Building aTwitter Bot (my 2nd) for Native Plants of Hawaii and Puerto Rico — A Reflection
Another day, another Twitter bot.
GitHub - liamtrotzuk/island-native-flora-twitter-bot: The script that powers 2 Twitter bots: Hawaii…
The script that powers 2 Twitter bots: Hawaii Native Plant Bot and PR Native Plant Bot! - GitHub …
A little over a month ago, I decided it would be fun to do a new project to practice Python, by using an old project format I’d experimented with a few years ago (a Twitter bot) to share data on a subject I’ve become quite passionate about in the past few years (what flora is native to what parts of the world). After discarding a few ideas, I settled on making 2 different bots — one that tweets flora native to Hawaii, and one that tweets flora native to Puerto Rico. Both of the islands are overseas territories (many would say colonies) of the United States, so I had their botanical datasets already handy, and both are hotspots of endemic biodiversity, which is to say native species found nowhere else on the planet.
Ultimately, my primary goal of creating these bots was to produce yet another tool that encourages folks to plant and grow flora that is native to whatever place they live (truly, it’s a killer heuristic to guide your cultivation of plants — whether that’s a single potted plant on your stoop or a vast forested estate). But my secondary goal was to practice Python, and it yielded 2 main takeaways. These learnings are probably obvious to folks more seasoned than I am in this kind of thing (making computers do what you want), but it felt worth detailing them nonetheless, in case any other learners stumble across this little writing:
1. Did I get better at Python, or did I just have better data sources and pre-existing code to work from?
The last Twitter bot that I wrote (an account that Tweets a fable by Aesop every day) was — looking over it today — garbage. It works, but barely. I wrote it at a time when I knew hardly any Python, and was hoping that sheer force of will and relentless Googling would make something that worked. It ended up working, but only in the sense that a room of monkeys jumping on typewriters for a billion years will eventually replicate the works of Shakespeare or Sun Tzu or (most topically) Aesop. I don’t even like to look at the code anymore — it’s shameful. And while the newer native botanical script isn’t great, it’s a lot neater than its fabulist predecessor. So what changed?
The obvious answer is that I got better at writing Python, but that’s not the whole story. A different part of it was that I just had better data sources and means to access them, provided by earlier code that I wrote, which is still running away in the background from a year ago.
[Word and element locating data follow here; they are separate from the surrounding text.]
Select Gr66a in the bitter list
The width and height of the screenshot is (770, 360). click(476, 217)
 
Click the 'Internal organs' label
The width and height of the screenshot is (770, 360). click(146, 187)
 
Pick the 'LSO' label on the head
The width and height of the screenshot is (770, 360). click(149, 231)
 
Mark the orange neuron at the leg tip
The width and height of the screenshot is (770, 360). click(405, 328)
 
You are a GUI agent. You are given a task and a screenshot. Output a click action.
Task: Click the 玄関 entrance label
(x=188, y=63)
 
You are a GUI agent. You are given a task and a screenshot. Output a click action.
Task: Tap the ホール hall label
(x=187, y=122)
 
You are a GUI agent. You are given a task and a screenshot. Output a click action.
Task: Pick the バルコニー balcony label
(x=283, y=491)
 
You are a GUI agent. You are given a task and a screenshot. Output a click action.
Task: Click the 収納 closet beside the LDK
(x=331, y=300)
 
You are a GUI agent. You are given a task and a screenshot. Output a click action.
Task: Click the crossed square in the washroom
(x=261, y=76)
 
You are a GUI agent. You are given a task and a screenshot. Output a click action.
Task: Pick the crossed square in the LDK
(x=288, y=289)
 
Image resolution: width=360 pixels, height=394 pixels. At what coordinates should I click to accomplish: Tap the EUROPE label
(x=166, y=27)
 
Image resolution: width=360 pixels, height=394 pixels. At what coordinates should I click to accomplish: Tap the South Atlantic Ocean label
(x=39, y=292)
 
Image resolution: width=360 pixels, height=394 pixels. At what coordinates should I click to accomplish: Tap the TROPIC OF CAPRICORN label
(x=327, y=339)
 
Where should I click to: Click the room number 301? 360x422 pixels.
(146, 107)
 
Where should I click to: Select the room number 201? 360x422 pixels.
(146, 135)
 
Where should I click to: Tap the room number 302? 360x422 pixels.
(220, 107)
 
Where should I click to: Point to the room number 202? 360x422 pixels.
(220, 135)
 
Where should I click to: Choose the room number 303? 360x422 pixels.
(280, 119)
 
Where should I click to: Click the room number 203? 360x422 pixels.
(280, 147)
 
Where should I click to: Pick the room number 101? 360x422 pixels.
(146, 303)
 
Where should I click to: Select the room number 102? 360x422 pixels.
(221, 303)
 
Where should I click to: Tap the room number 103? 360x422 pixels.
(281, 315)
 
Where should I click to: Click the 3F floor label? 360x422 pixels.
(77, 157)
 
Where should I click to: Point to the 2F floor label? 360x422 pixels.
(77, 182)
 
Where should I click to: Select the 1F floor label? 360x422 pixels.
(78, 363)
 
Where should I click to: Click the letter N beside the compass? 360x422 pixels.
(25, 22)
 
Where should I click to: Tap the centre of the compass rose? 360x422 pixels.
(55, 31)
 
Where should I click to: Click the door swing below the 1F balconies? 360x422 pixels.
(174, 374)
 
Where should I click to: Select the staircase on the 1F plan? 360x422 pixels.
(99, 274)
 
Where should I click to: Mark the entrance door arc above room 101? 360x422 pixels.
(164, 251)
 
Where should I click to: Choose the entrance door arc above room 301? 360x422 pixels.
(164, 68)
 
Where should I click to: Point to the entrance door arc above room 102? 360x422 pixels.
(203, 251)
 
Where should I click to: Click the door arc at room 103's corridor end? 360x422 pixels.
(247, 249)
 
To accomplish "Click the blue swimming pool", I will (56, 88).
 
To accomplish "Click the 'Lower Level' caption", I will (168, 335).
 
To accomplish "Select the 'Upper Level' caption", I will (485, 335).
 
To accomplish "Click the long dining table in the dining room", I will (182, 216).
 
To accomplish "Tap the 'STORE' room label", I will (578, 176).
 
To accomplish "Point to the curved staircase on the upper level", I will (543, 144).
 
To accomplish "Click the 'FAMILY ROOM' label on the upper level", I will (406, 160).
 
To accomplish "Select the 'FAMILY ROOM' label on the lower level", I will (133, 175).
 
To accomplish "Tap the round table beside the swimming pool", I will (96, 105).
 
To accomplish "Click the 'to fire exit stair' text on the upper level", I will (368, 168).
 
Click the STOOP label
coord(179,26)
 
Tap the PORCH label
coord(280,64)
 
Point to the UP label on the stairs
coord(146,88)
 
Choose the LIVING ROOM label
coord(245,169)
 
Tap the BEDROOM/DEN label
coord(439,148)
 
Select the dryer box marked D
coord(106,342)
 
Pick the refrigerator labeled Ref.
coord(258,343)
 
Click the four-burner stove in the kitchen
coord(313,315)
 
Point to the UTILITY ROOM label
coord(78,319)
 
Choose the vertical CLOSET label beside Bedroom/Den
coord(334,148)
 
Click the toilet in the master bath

For example: the Hawaii/PR Twitter bots use environmental datasets, refreshed monthly, from one of my Google Cloud Storage buckets. But even though I wrote the bots in Python, these datasets aren’t generated by Python. They’re generated by an older set of R scripts that run monthly from a Google Cloud VM to scrape various USDA plant/NOAA weather/NCSS soil data sources, fix up the data in a particular way, and upload it to that Storage bucket. And when I wrote these scripts, I had no intention of using them to provide data for Twitter bots. In fact, I originally wrote the code so that I could feed it into the US-focused native plant finder web app that I wrote in Shiny. But even when I was writing the code, I had the feeling that it could be useful for other applications besides the initial amateur web app I went on to create. All to say —even when you’re learning a new language (in my case, Python), you can still benefit from the code/data that you wrote/produced in your old language of choice (in my case, R). Just make sure the old code is good enough to keep working most of the time.
It’s possible there’s already a well-established term for that concept of compounding benefits from your own personal body of ‘digital infrastructure’ (corny term, but best I can do), in the same way that computer people like to talk about ‘tech debt’? If so, I’d love to learn it. But what struck me about this realization, enough to write about it, is just how fine the line is between A. re-using the code you’ve already written or B. using your improved skills to just write better code. I ultimately had to do both, which leads to Learning Number 2:
1. No, I actually got better at writing Python.
I can ultimately attribute only 40% of the relative ease of constructing this Twitter bot to the quick access to data provided by code I’d already written. A solid 60% was just because I actually am better at the language (though still pretty garbage). Turns out that practicing a language for 2 years and becoming halfway proficient in a few key packages (pandas, requests, BeautifulSoup) can yield some improvement.
In summary: these learnings are clearly simplistic, but they have been useful revelations nonetheless, and hopefully well-earned in the service of encouraging more folks to plant native.